__Testo__
• • •
A volte guardando la stessa fotografia di sé, si riconosce un altro. E poi, in altra occasione, guardando la stessa fotografia, emerge ancora un’altra persona. Sono differenze di particolari. Chi ci ha visto e fotografato, chissà a cosa puntava. Voleva un sorriso oppure il pensiero che attraversava mente ed occhi? Voleva essere rassicurato, tenuto da conto, amato e lo chiedeva suggerendo l’espressione, oppure si ingegnava di trovare in noi la differenza che sino a quel momento non aveva visto eppure sapeva esserci. Il lato oscuro, insomma.
Molto più facilmente, avrà fermato un attimo purchessia, le cose vanno per loro conto ma hanno una coerenza e il contesto aveva lo stesso senso della nostra presenza: c’eravamo entrambi, c’era il sole o una pioggia battente, condividevano tempo e luogo, eravamo felici o indifferenti, in sintonia comunque. L’immagine era già nata come un rafforzamento del ricordo, utile per i momenti meno luminosi, un lasciare e tenere traccia d’essere stati. Cosa e come, contava molto meno, questo in fondo, serviva poi e lo si lasciava alla più fallace e creativa delle facoltà, ovvero la memoria, ma era importante che essa agisse anche per prove.
Le continuità hanno bisogno di prove, mentre le passioni, gli innamoramenti o le assenze esigono altro. Ad esempio si nutrono della poesia, del non concludere lo stato di benessere, dell’equilibrio del presumere, dell’assenza della verifica.
Guardando la fotografia, di me vedo un’aria ironica, lievemente sbarazzina, quasi incurante di ciò che sta attorno, come pregustassi un’ evoluzione. C’è un lampo negli occhi che può essere di ingenuità oppure di contentezza senza un motivo particolare.
• • •
Voci di dati salvate:

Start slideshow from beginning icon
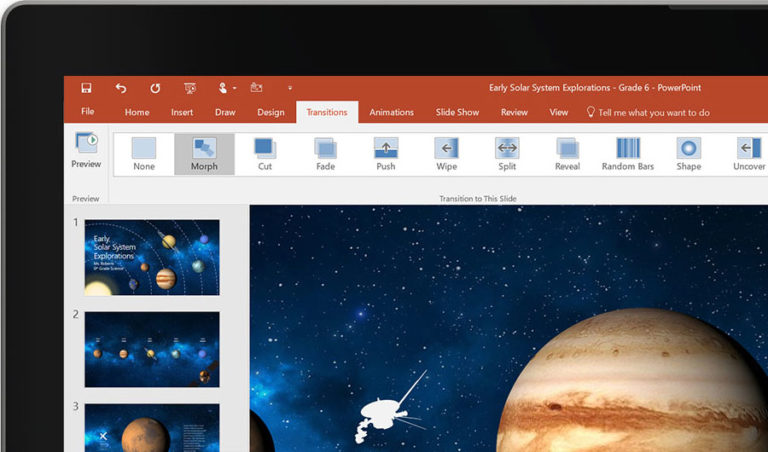 pyautogui.click(x=190, y=88)
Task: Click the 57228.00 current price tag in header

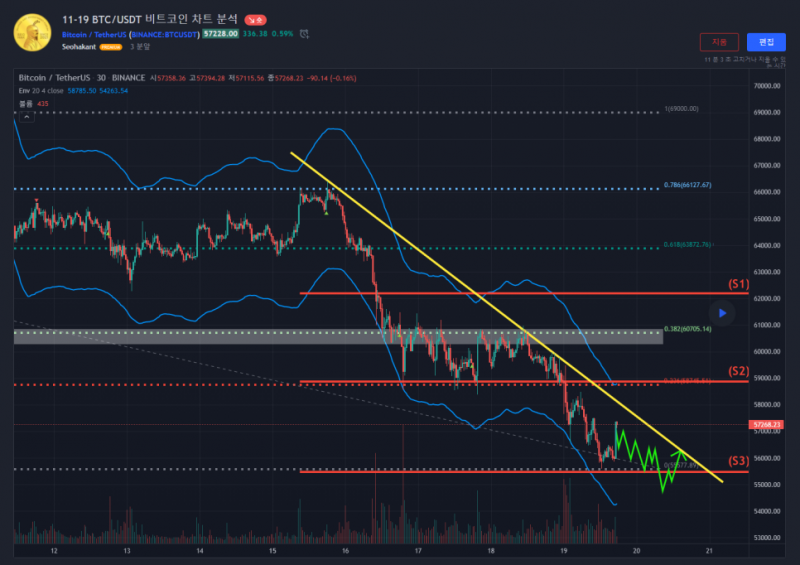Action: click(x=220, y=33)
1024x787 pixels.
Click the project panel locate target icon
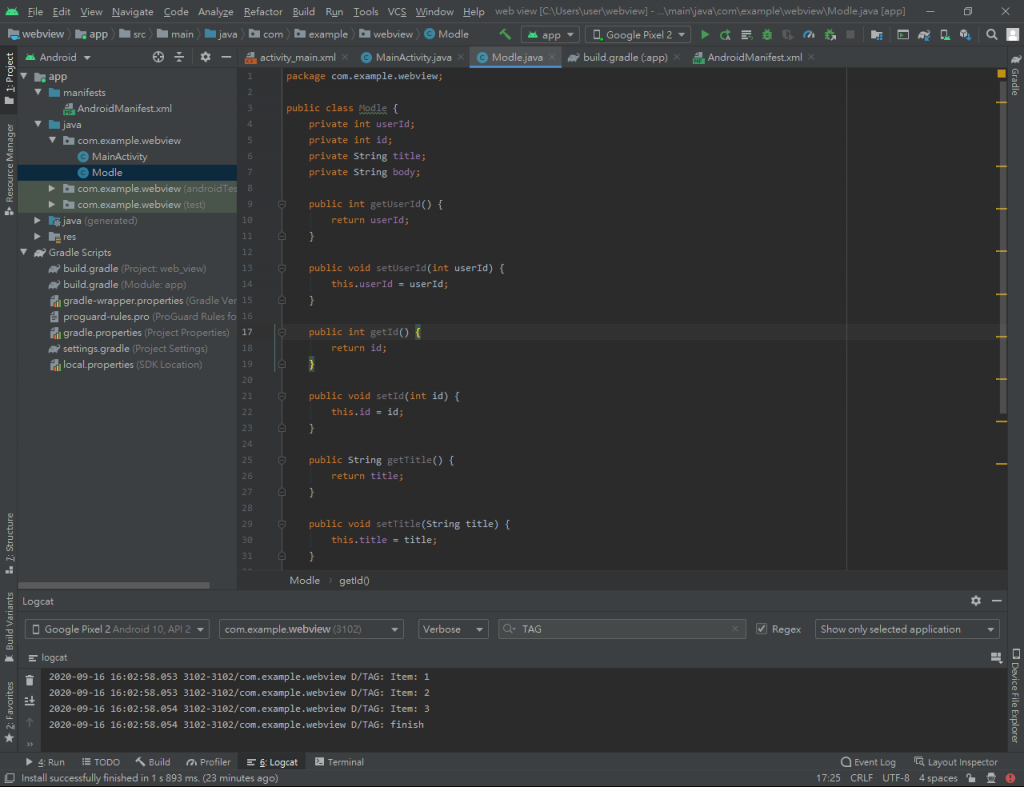158,57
• • •
__Cosa fare__
Per favore, restituisci per intero il testo sulla fotografia, parola per parola e senza alcuna modifica.

__Soluzione__
A volte guardando la stessa fotografia di sé, si riconosce un altro. E poi, in altra occasione, guardando la stessa fotografia, emerge ancora un’altra persona. Sono differenze di particolari. Chi ci ha visto e fotografato, chissà a cosa puntava. Voleva un sorriso oppure il pensiero che attraversava mente ed occhi? Voleva essere rassicurato, tenuto da conto, amato e lo chiedeva suggerendo l’espressione, oppure si ingegnava di trovare in noi la differenza che sino a quel momento non aveva visto eppure sapeva esserci. Il lato oscuro, insomma.
Molto più facilmente, avrà fermato un attimo purchessia, le cose vanno per loro conto ma hanno una coerenza e il contesto aveva lo stesso senso della nostra presenza: c’eravamo entrambi, c’era il sole o una pioggia battente, condividevano tempo e luogo, eravamo felici o indifferenti, in sintonia comunque. L’immagine era già nata come un rafforzamento del ricordo, utile per i momenti meno luminosi, un lasciare e tenere traccia d’essere stati. Cosa e come, contava molto meno, questo in fondo, serviva poi e lo si lasciava alla più fallace e creativa delle facoltà, ovvero la memoria, ma era importante che essa agisse anche per prove.
Le continuità hanno bisogno di prove, mentre le passioni, gli innamoramenti o le assenze esigono altro. Ad esempio si nutrono della poesia, del non concludere lo stato di benessere, dell’equilibrio del presumere, dell’assenza della verifica.
Guardando la fotografia, di me vedo un’aria ironica, lievemente sbarazzina, quasi incurante di ciò che sta attorno, come pregustassi un’ evoluzione. C’è un lampo negli occhi che può essere di ingenuità oppure di contentezza senza un motivo particolare.